Expanded Galapagos reserve inaugurated today
President Guillermo Lasso, Colombian President Iván Duque and former U.S. President Bill Clinton will officially open the expanded Galapagos marine reserve today in Puerto Ayora. The three presidents, as well as the foreign ministers from Costa Rica and Panama, will be onboard the Sierra Negra yacht off Santa Cruz Island.

The expanded Galapgos marine reserve will push factory fishing fleets from the islands.
The expansion of the marine reserve not only extends the boundaries of the current protected waters but stretches to the South and Central America coast to include the Cocos Islands in Costa Rica, Malpelo Island, Colombia and Coiba, Panama.
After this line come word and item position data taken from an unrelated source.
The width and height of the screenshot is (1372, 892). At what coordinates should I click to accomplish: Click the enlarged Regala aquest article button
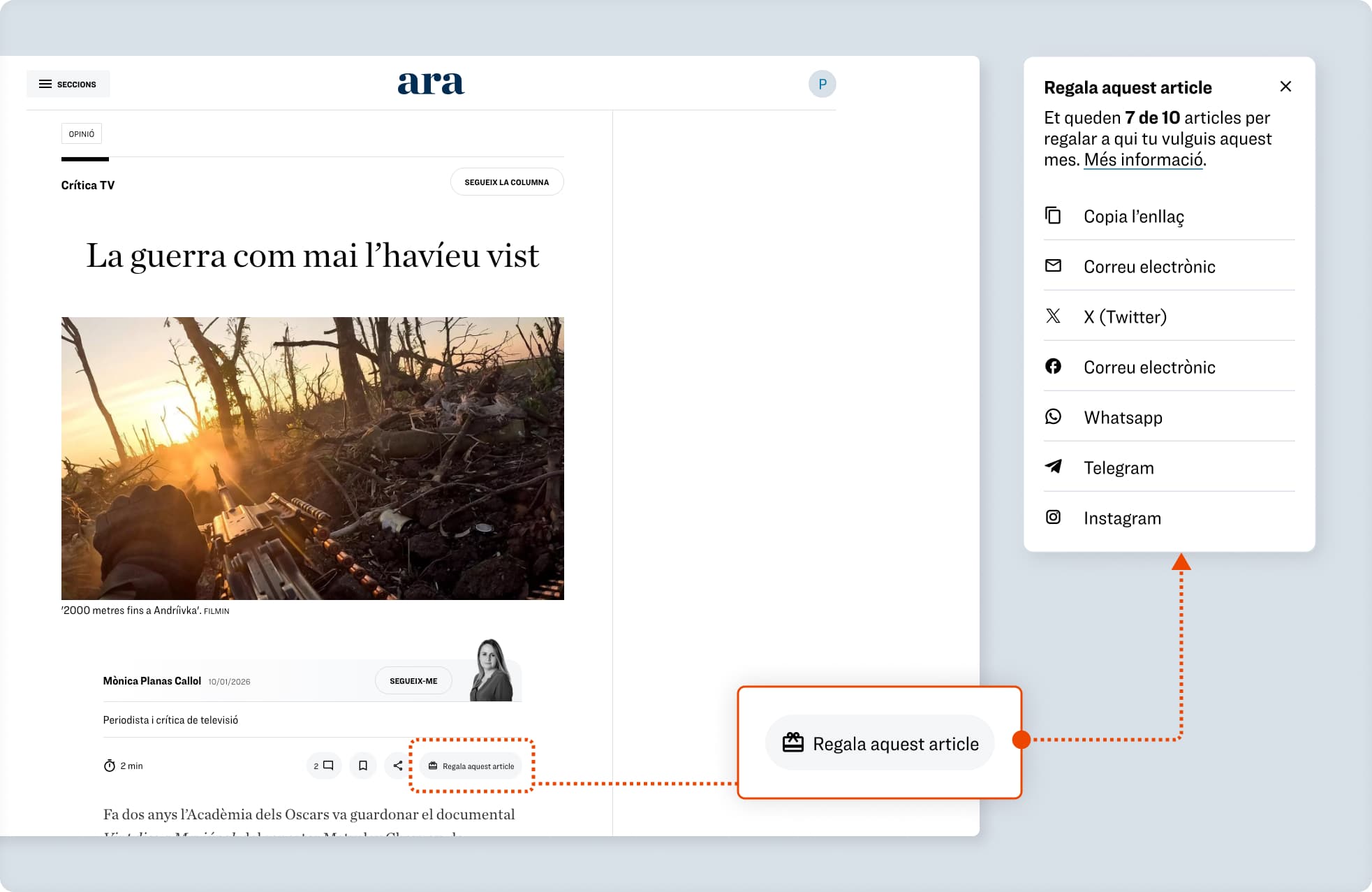pos(880,743)
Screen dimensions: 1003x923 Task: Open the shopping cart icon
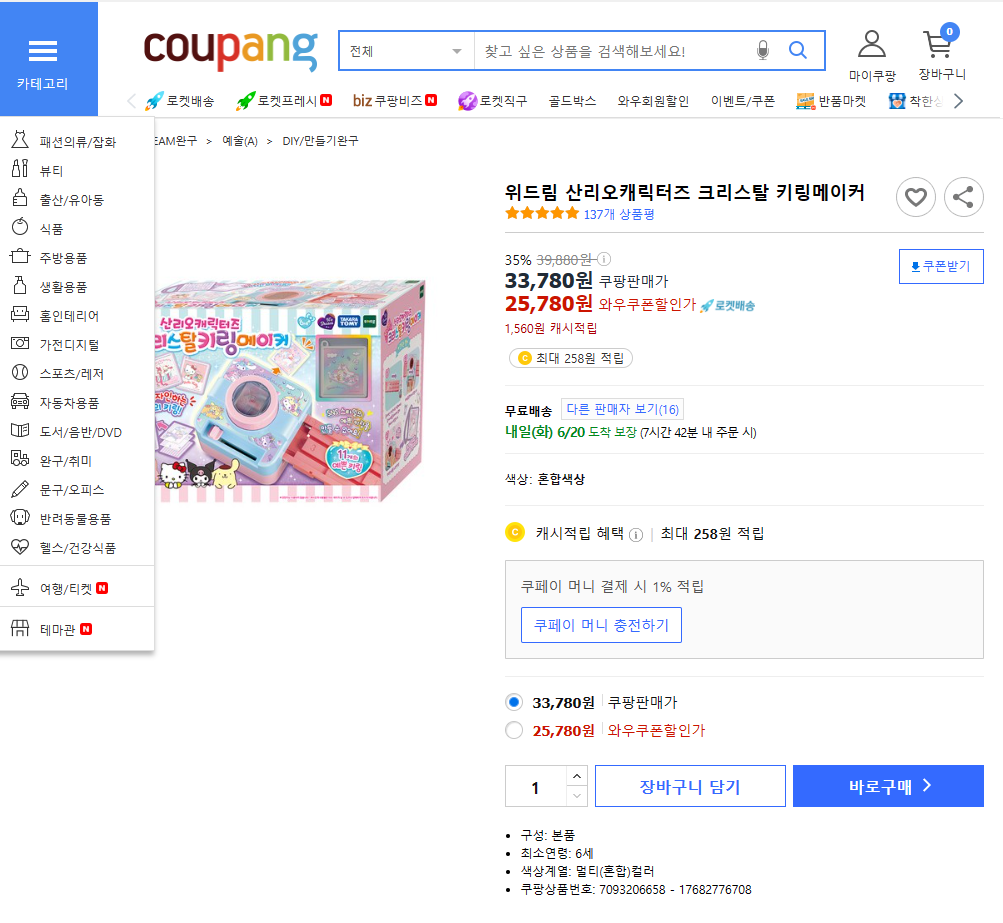tap(939, 46)
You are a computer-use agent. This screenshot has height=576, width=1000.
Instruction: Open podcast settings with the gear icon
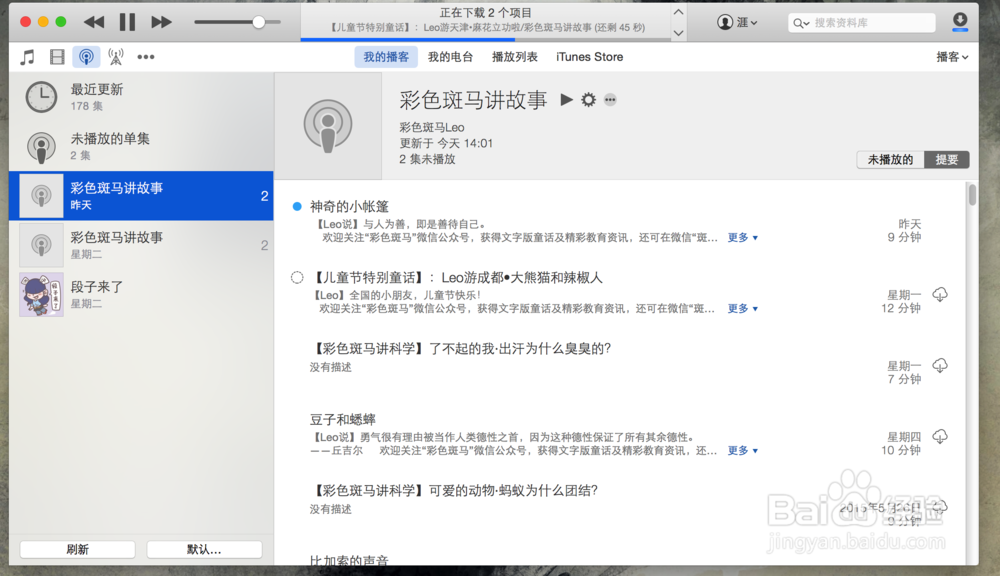588,99
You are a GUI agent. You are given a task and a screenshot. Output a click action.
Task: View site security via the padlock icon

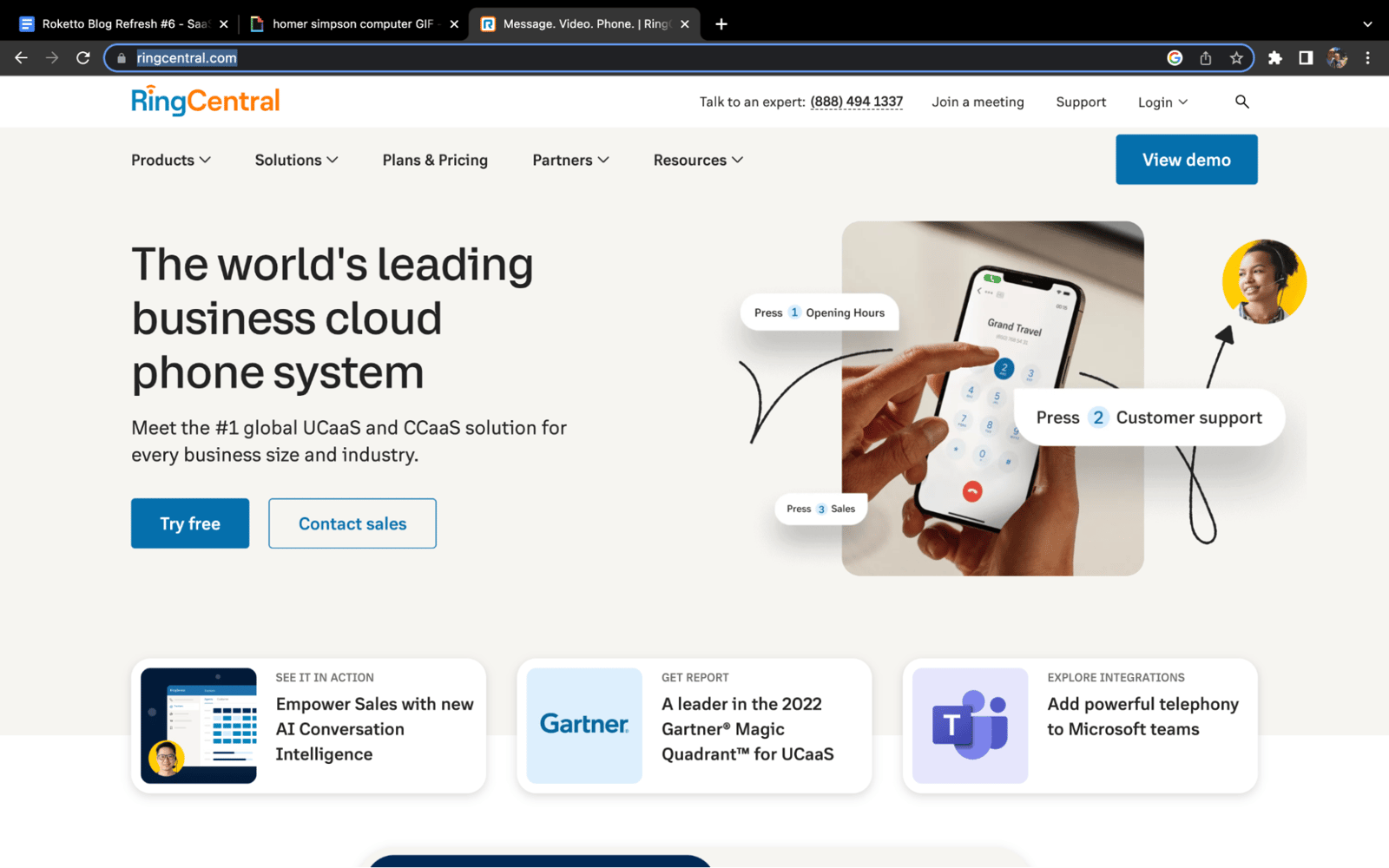point(120,58)
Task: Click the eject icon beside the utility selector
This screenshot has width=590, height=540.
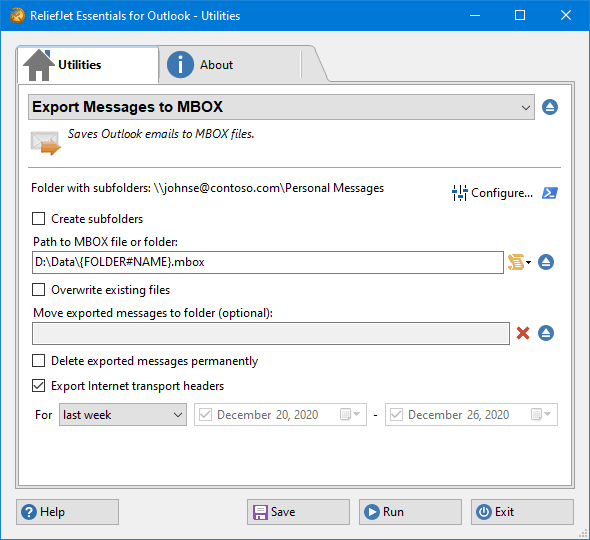Action: (x=550, y=107)
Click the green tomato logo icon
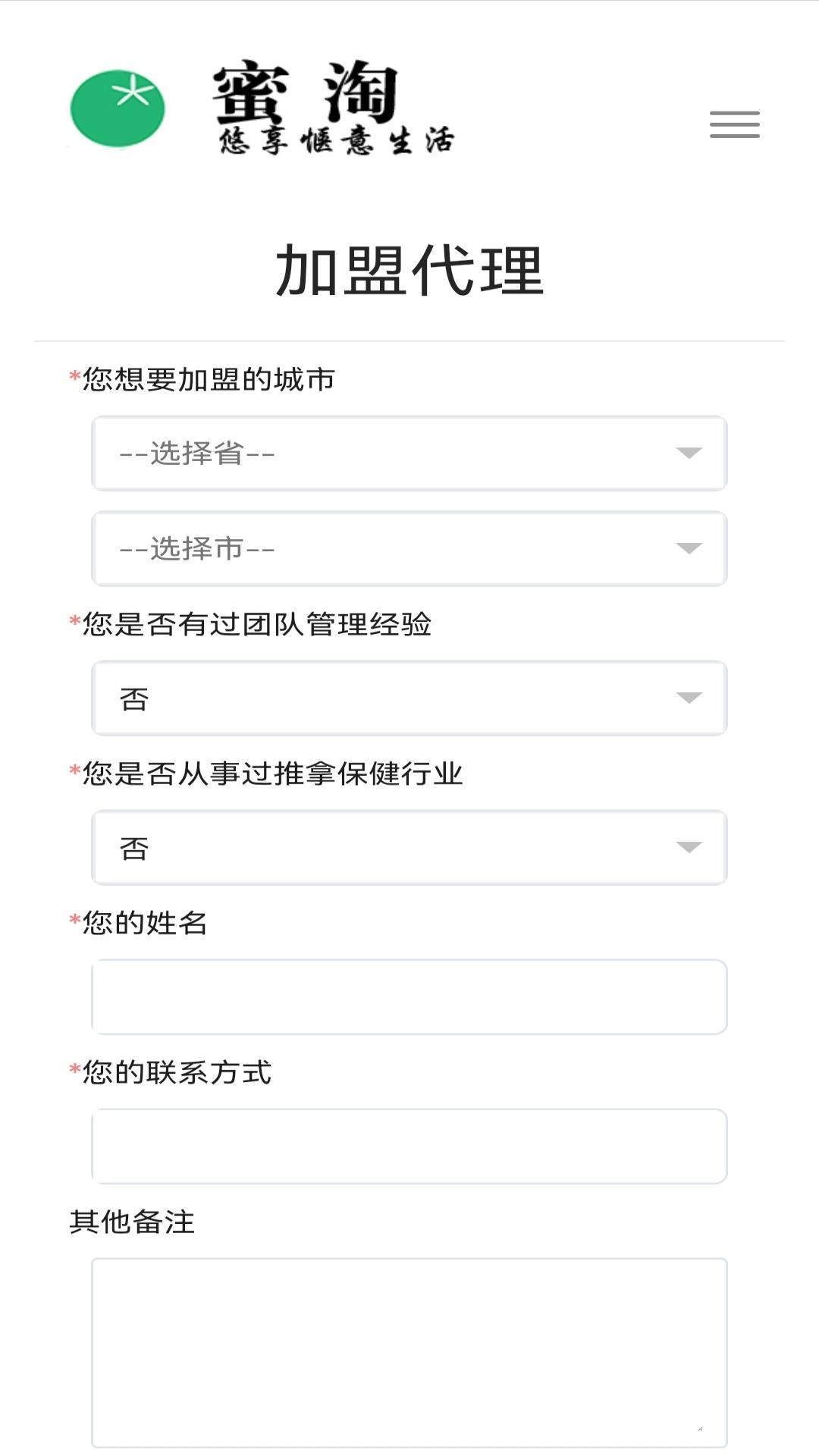Image resolution: width=819 pixels, height=1456 pixels. tap(118, 108)
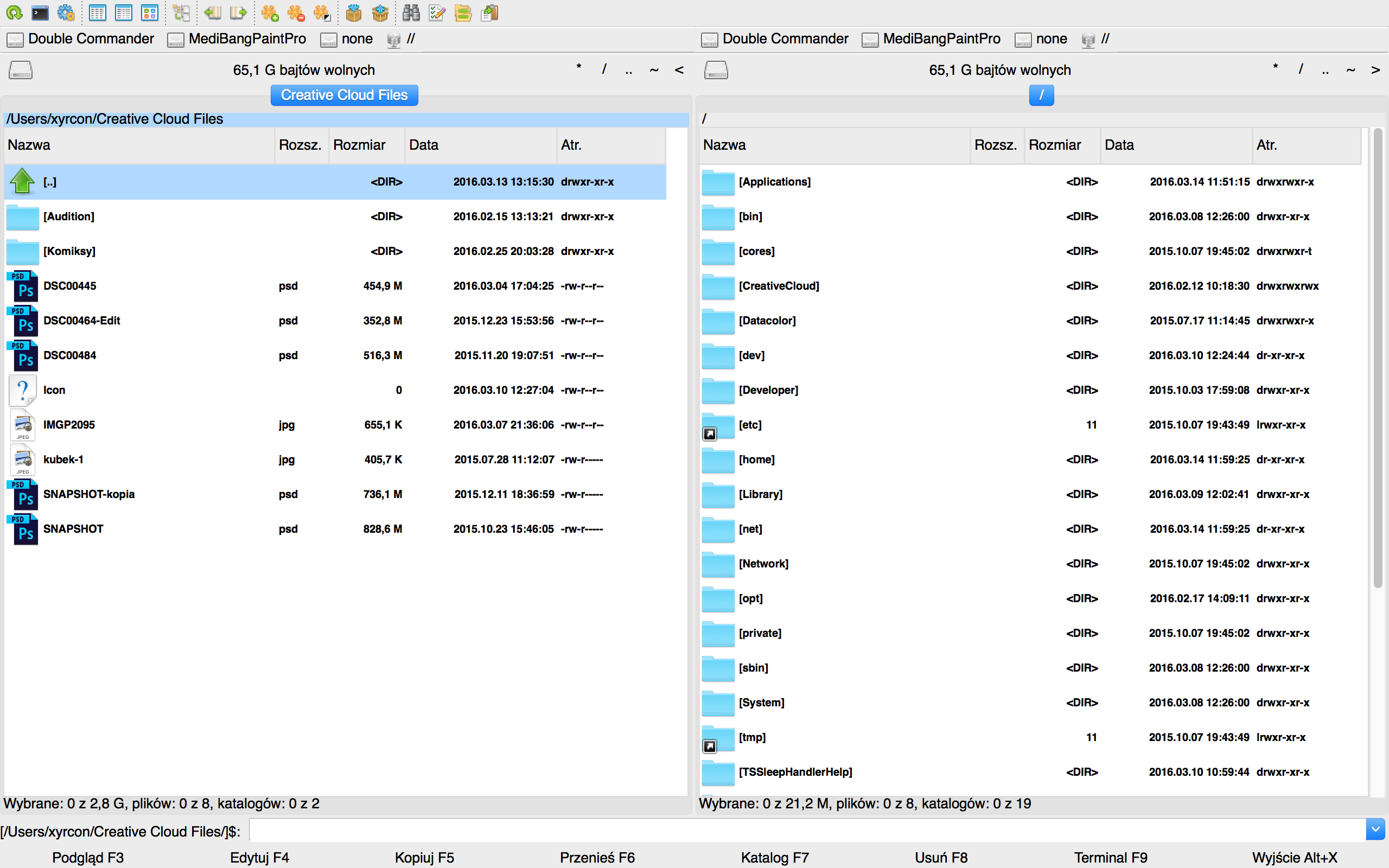Click the Pack files box icon

354,12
“With this extension, this preserve that protects Ecuador’s Galapagos Islands becomes the largest protected marine area in the Western Hemisphere,” Lasso said before leaving Quito on Thursday. “This expansion is an international initiative involving the governments of Ecuador, Colombia, Panama and Costa Rica, as well as partners in non-government environmental organizations.”
According to supporters, the expansion of the reserve will push back the limit that international fishing fleets must observe near the Galapagos Islands. In recent years, a Chinese fleet numbering as many 300 fishing vessels, has anchored just outside the old boundary. China has privately complained about the expansion of the reserve, as has the Ecuadorian tuna fleet.